In the shorter term, the beetle-killed pine — some of it cut and stashed “in slash piles as big as this room” – offers opportunities in all the Western U.S. forests, if done carefully and in appropriate places, opportunities for forest restoration and production of energy in the form of heat and electricity.
Biomass gasification can produce both heat and power — this could work well at the University of Montana, he said — in a combined process that is 70 percent efficient, Running said. Or there is the possibility of portable biomass electrical generators, traveling from site to site on semi trucks, producing electricity until the fuel runs out, then moving on.
For this, “All the pieces are not yet in place,” Running acknowledged. Electrical lines would need to be extended into remote forest areas – just as, out on the plains, they need to be extended to areas where local people could take advantage of prime windpower sites.
Using it all up
He acknowledged that human beings will probably use up the last viable deposits of oil in about 30 years – oil likely will still be refined into petrochemical products, but will be too expensive to burn. The same will be true of natural gas, which leaves coal, the worst polluter of the fossil fuels, and the most abundant.
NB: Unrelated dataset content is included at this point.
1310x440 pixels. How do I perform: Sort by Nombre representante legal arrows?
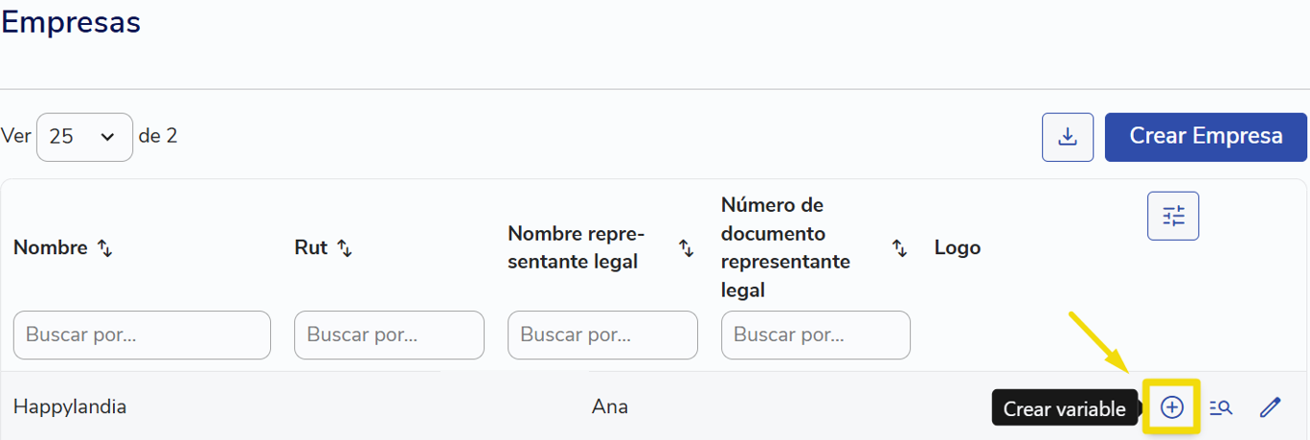(687, 248)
Thanks to momentarily cheaper natural gas (from practices such as hydraulic fracturing) and the expense of retrofitting old coal-fired generating plants or building new ones that meet air quality standards, coal is on the decline in the U.S. Sending it by train, then ocean barge, to be burned in China only means that the pollution reaches us faster than it takes the barge to return. He agrees with James Hansen (an even more famous climate scientist) that if we don’t get off coal, well before it too is depleted, it may be too late for human civilization.
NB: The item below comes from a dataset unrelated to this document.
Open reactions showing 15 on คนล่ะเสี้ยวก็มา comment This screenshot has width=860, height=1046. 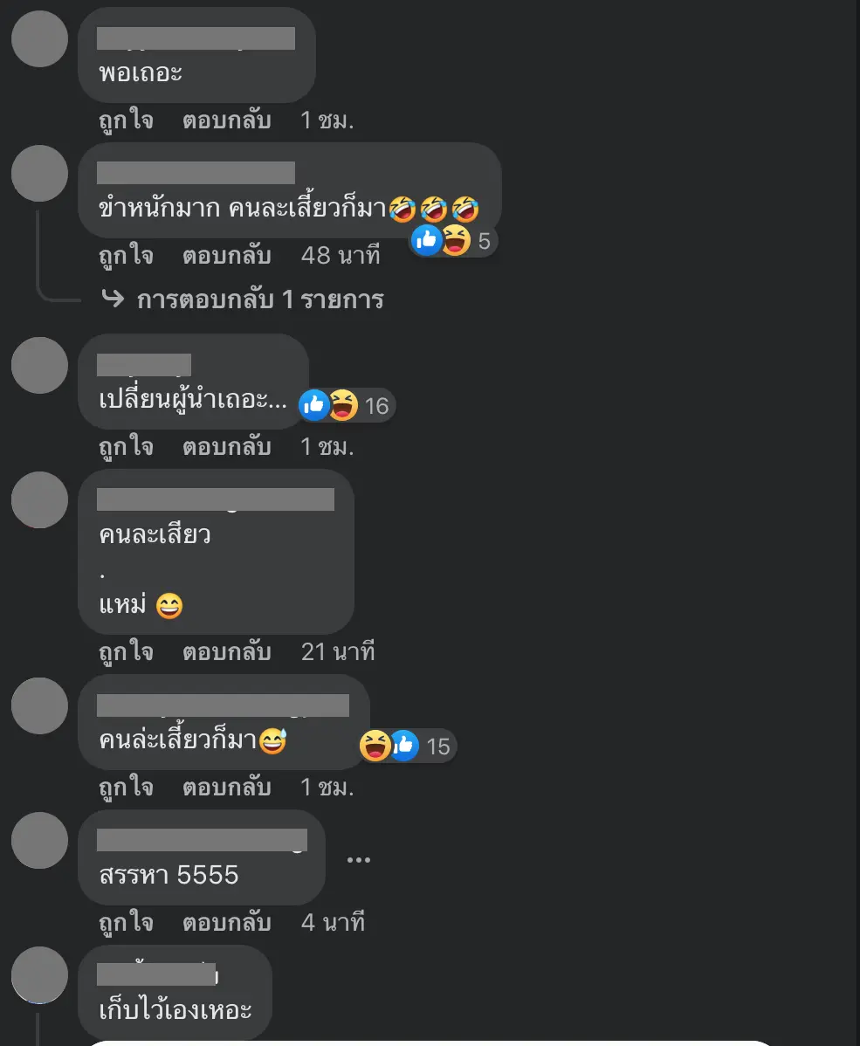(408, 746)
“This is not about the earth surviving. It’s about us.”
So Steve Running would like to get to a sustainable future faster. And we can get there with a change of priorities.
He offered this example: the hundreds of billions of dollars spent by the U.S. to invade Iraq – which has the second or third largest petroleum reserves on the planet (though the supposed reason was to find weapons of mass destruction which turned out to be non-existent) — could have weatherized every home in the U.S.
A sustainable vision
“When is enough enough?” Ruuning asked. Thanks to Earth’s burgeoning human population, headed toward 9 billion by the year 2050 (three times what it was in 1950), human demand for basic resources and ecological “services” is outstripping the ability of Earth’s biosphere to meet it. And conventional economic growth does not offer a solution. He quoted Robert Kennedy, in 1968: “The GDP (gross domestic product) measures everything except that which makes life worth living.”
Happiness, Running said, is achieved with just a minimal amount of financial security, and surveys show that as you improve your financial status “more doesn’t make you happier.” To the college students in the audience, he joked, “You may be as happy as you ever will be!”
He offered this vision:
“Every house solar. Every farm a wind generator. The technology is here. It doesn’t need to be invented. Run-of-the-river hydro power — turbines in a flowing stream rather than building a dam. Geothermal energy, very site specific, decentralized as well.”
Tapping into decentralized renewable energy rather than continuing to rely on large centralized power plants is not only “a job creator” but “these jobs are not clustered in cities but spread out across the state.”
He said: “We just need coordination and the system – a grid – to support it. I think this is where the future’s going to go. Little by little.”